Poland has announced an investment of 4.6bn zloty ($1.2bn) from its 2025 budget to initiate the development of the nation's inaugural nuclear power plant (NPP), Bloomberg reported.
This move is a strategic effort to diversify the country's energy mix and reduce electricity costs, Poland finance minister Andrzej Domanski said in Olsztyn, northeast Poland.
He emphasised on the necessity of combining renewable energy sources with nuclear generation to achieve more affordable electricity prices.
Domanski disclosed the preliminary funding details for the project, which is poised to be the largest investment in the country's history, just days ahead of a cabinet meeting to discuss the upcoming year's budget proposal.
The government had earlier projected that around 60bn zloty would be needed for the 2025-2030 phase of the nuclear project, before additional funding from the US, which is providing the technology, becomes available.
The plant, which is expected to be situated near the Baltic Sea, is anticipated to commence operations in roughly ten years.
The International Atomic Energy Agency (IAEA) conducted a review mission in April, which praised Poland's progress in establishing the necessary infrastructure for nuclear power.

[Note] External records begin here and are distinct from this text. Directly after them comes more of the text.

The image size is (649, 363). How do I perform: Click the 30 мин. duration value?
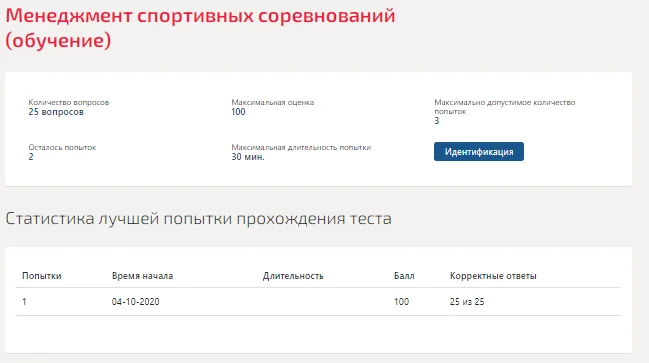coord(248,157)
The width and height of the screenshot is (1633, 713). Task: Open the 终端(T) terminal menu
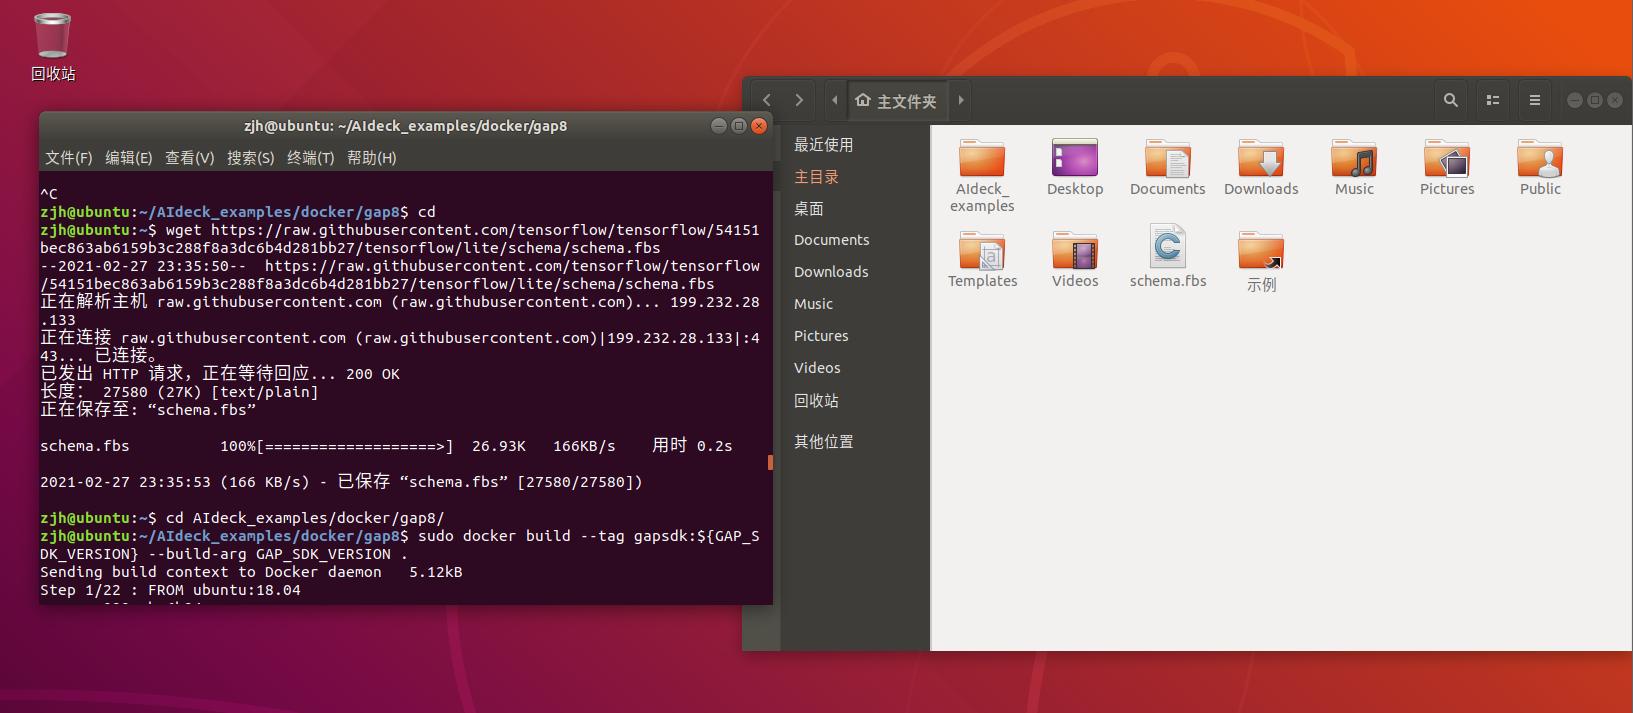(x=310, y=158)
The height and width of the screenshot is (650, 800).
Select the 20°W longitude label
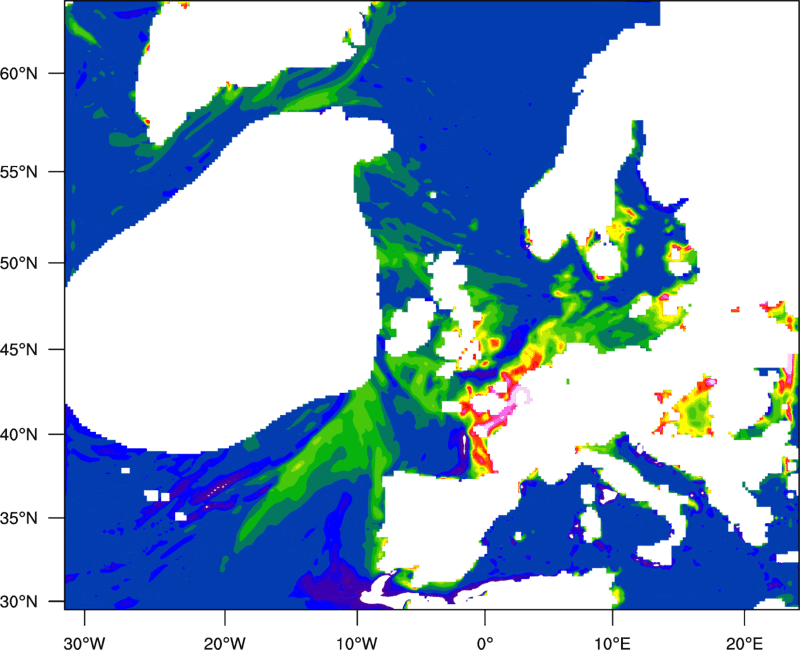(x=225, y=629)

The Phase 2 Integrated Nuclear Infrastructure Review, which occurred from 15 to 25 April, was requested by the Polish Government. It aimed to assess the country's preparedness to either invite bids or negotiate a contract for its first nuclear power plant.
The review team “identified good practices that would benefit other countries developing nuclear power in the areas of contracting approach, strategic approach to funding, early authorisation of technical support organisations to support the nuclear regulator, engagement with the electrical grid operator, stakeholder involvement and industrial involvement.”
Earlier this month, the Polish Government revealed plans to introduce a loan programme for offshore wind energy worth approximately €5bn ($5.46bn), supported by the EU’s recovery funds.
State-owned bank BKG announced that the loan agreements will support projects with a minimum installed capacity of 300 MW.
These loans can be arranged until 31 August 2026, with repayment periods extending up to 2053.